Santrock (1985) berpendapat bahwa kualitas pola interaksi dan gaya pengasuhan orangtua yang authoritative akan memunculkan keberanian, motivasi dan kemandirian anak-anaknya dalam menghadapi masa depannya. Gaya pengasuhan seperti ini dapat mendorong tumbuhnya kemampuan sosial, meningkatkan rasa percaya diri, dan tanggungjawab sosial pada anak remaja.

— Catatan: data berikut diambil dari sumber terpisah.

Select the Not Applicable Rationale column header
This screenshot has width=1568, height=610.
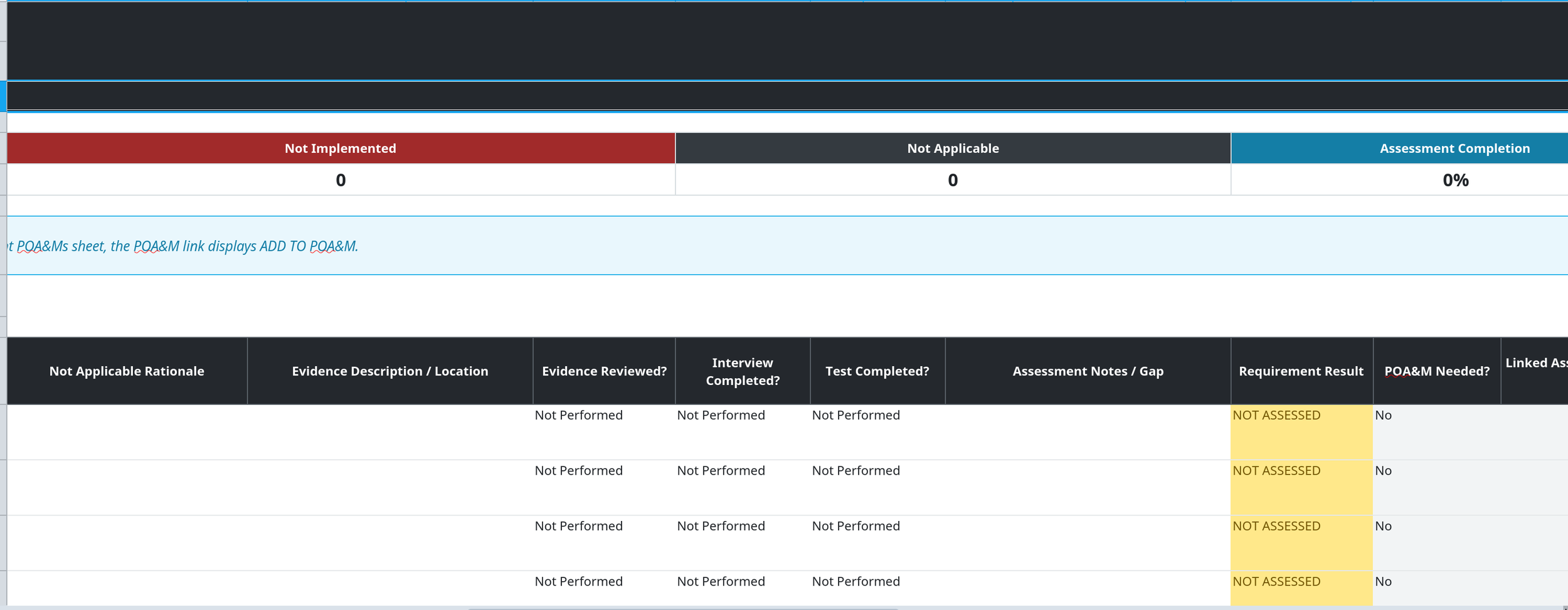127,371
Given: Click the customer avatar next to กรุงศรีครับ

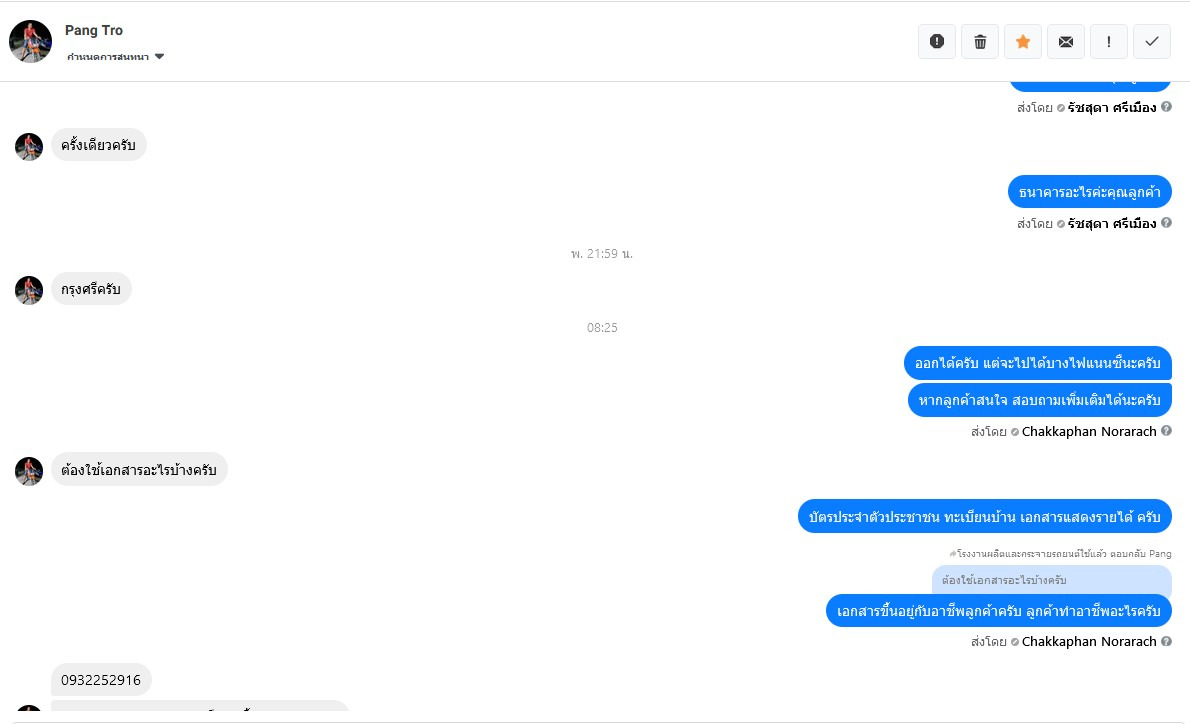Looking at the screenshot, I should tap(29, 291).
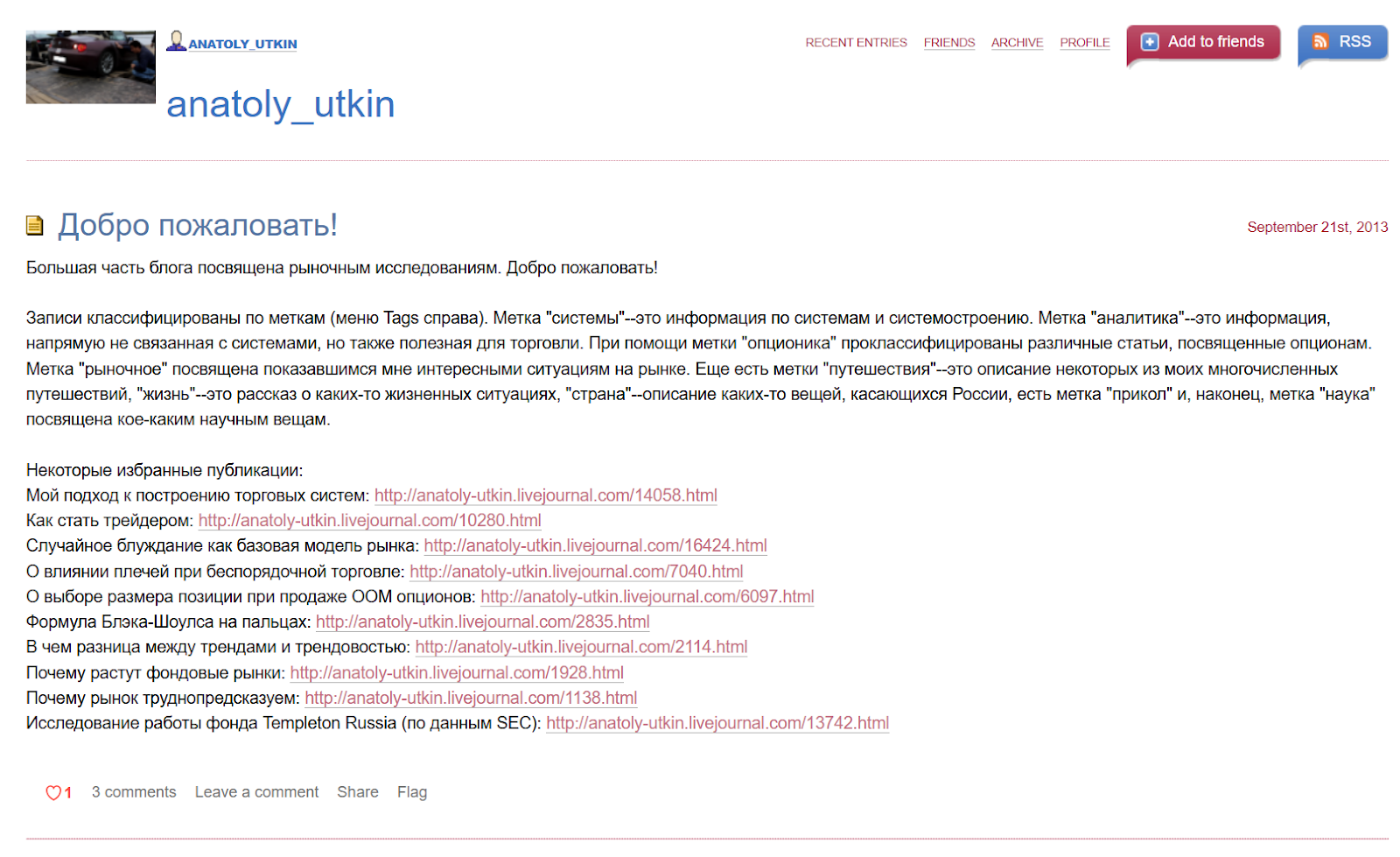
Task: Go to the Friends page
Action: [948, 43]
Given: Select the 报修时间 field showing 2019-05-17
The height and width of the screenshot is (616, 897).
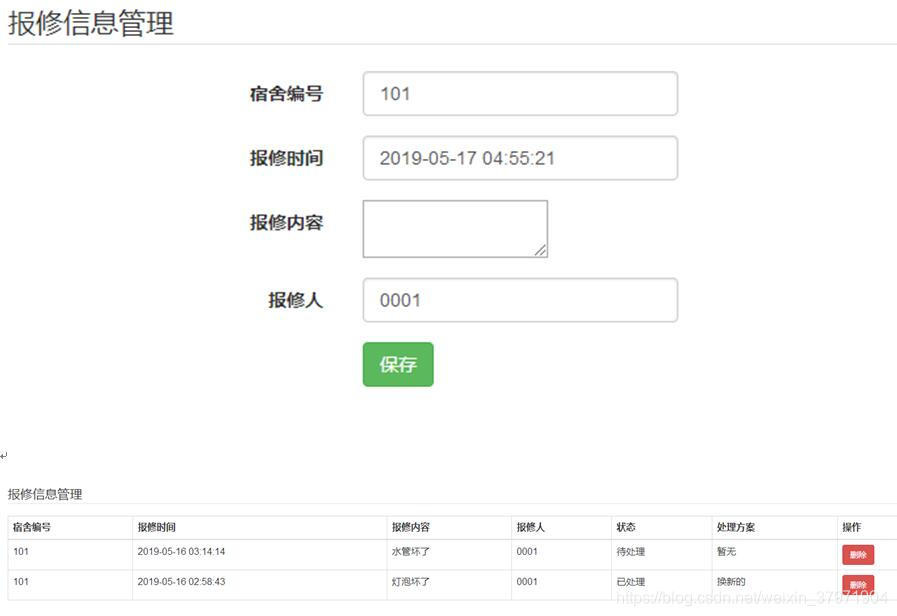Looking at the screenshot, I should [519, 157].
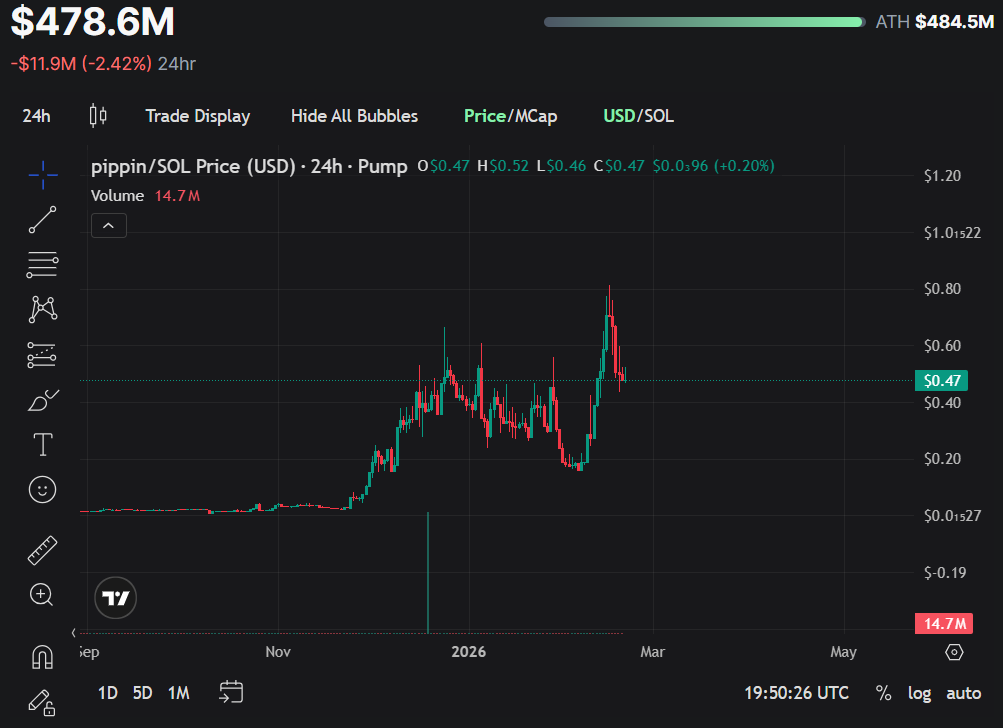Select the brush drawing tool
1003x728 pixels.
41,399
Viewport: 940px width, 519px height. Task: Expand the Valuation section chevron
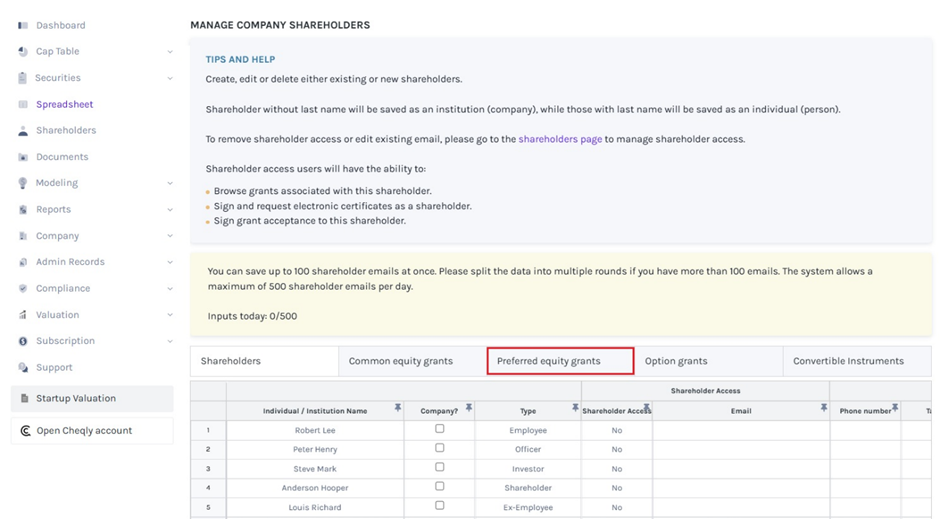(x=170, y=315)
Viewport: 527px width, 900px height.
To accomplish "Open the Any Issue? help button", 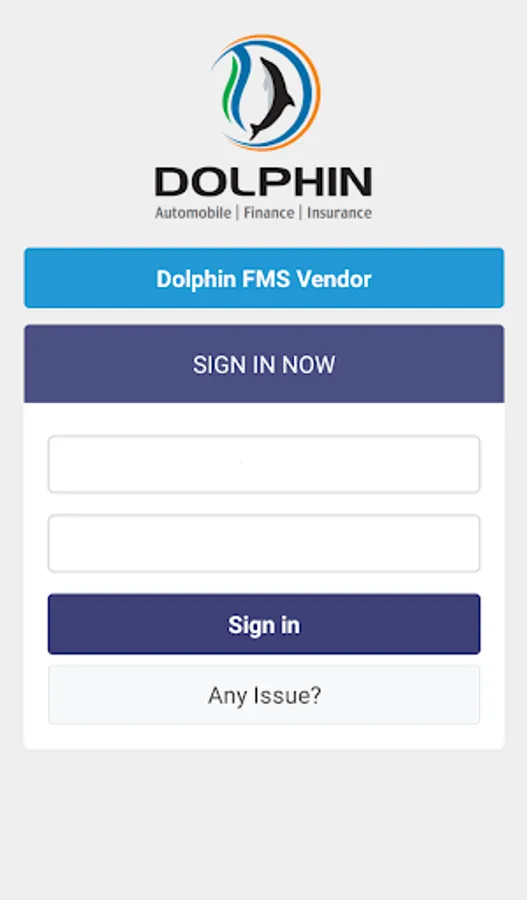I will 264,695.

Para remaja yang hidup dalam keluarga yang authoritative akan menjalani kehidupannya dengan rasa penuh semangat dan bahagia, percaya diri, dan memiliki pengendalian diri dalam mengelola emosinya sehingga tidak akan bertindak anarkis (Baumrind, 1967). Mereka juga akan memiliki kemandirian yang tinggi, mampu menjalin persahabatan dan kerja sama yang baik, memiliki kematangan sosial dalam berinteraksi dengan keluarga dan lingkungannya.

1. 3. Permissive
Pola-pola perlakuan orangtua saat berinteraksi dengan anaknya dengan memberikan kelonggaran atau kebebasan kepada anaknya tanpa kontrol atau pengawasan yang ketat merupakan bentuk atau gaya pengasuhan yang permissive.
Orangtua yang permissive akan memberikan kebebasan penuh kepada anak-anaknya untuk bertindak sesuai dengan keinginan anaknya. Sekiranya orangtua membuat sebuah peraturan tertentu namun anak-anaknya tidak menyetujui atau tidak mematuhinya, maka orangtua yang permissive cenderung akan bersikap mengalah dan akan mengikuti kemauan anak-anaknya.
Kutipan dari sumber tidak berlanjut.